In 1910, Dr. Samual Dixon, the Pennsylvania Commissioner of Health, required
Pittsburgh to submit a comprehensive plan for replacing the city’s combined sewer system [both
sewage and stormwater] with a separate sanitary sewer system and treatment plant. This plan
was a condition for receiving a temporary discharge permit. The city hired two well-known
sanitary engineers, Allen Hazen and George Whipple, to make recommendations. After a year of
investigation, Hazen and Whipple made what the Engineering Record called: “The most
important sewerage and sewage disposal report made in the United States.”

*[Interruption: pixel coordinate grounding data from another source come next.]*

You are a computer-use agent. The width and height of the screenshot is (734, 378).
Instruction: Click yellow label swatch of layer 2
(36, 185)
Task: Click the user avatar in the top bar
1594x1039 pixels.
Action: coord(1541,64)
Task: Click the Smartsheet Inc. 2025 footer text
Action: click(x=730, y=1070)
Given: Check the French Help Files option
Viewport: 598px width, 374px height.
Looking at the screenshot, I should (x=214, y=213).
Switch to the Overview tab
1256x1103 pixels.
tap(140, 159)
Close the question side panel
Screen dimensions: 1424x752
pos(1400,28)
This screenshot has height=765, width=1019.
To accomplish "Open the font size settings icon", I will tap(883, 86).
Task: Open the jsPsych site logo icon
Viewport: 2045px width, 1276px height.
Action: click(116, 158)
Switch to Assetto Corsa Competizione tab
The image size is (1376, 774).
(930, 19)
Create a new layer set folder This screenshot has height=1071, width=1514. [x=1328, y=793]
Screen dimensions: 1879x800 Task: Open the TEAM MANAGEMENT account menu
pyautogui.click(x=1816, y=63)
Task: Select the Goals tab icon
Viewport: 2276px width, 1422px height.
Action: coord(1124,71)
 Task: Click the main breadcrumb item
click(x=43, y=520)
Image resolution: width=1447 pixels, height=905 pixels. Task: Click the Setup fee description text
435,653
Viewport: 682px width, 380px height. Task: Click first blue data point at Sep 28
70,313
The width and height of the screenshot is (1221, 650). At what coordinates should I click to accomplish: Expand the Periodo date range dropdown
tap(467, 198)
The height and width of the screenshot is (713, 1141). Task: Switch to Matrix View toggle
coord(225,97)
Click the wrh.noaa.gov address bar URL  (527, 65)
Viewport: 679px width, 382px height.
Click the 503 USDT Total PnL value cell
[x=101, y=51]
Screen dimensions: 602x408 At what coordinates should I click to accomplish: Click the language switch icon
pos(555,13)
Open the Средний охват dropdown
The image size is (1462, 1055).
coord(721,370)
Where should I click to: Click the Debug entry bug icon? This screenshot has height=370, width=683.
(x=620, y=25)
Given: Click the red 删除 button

Hazen and Whipple estimated that replacing Pittsburgh’s combined sewers with a
separate system and building a treatment plant would cost Pittsburgh taxpayers a minimum of
$46 million [in 1912 dollars!], not including any costs for disruption of city activities during
construction. At the same time, they calculated that if Pittsburgh did not replace the combined
sewers and treat the wastewater, the 26 towns located downstream from Pittsburgh on the Ohio
River, who did not treat their drinking water, could then provide filtered water for their residents
for a far lower cost. Hazen and Whipple argued that no precedent existed “for a city’s replacing
the combined system by a separate system for the purpose of protecting water supplies of other
cities.” They concluded in their recommendation to the City that “no radical change in the
method of sewerage or of sewage disposal as now practiced by the City of Pittsburgh is
necessary or desirable.”
Engineering opinion at the time overwhelmingly support the Hazen and Whipple report
and viewed the controversy as an issue as to “how far engineers are at liverty to exercise their
own judgment as to what is best for their clients and how far they must give way to their medical
colleagues.”
Uncertain of his ability to compel Pittsburgh to build a separate system and treat its
sewage, Dixon retreated and issued the city a temporary discharge permit without the plan. The
State Commissioner of Health continued to issue such permits to the city until 1939.
ASSIGNMENT:
Suppose it is 1910 and you have just read the Hazen and Whipple report, but you had the level of
technical and environmental knowledge we have today. Write a letter to the editor of the
Engineering Record expressing your views. Include in this letter considerations that were
apparently not taken into account by Hazen and Whipple and discuss how they might result in a
different recommendation. AT A MINIMUM, these should include: costs and benefits, the
definition of “client,” environmental ethics, multiple use of resources, concept of use of tax
money to build treatment plants to benefit non-taxpayers.
Length: 3 – 5 typed pages, double spaced.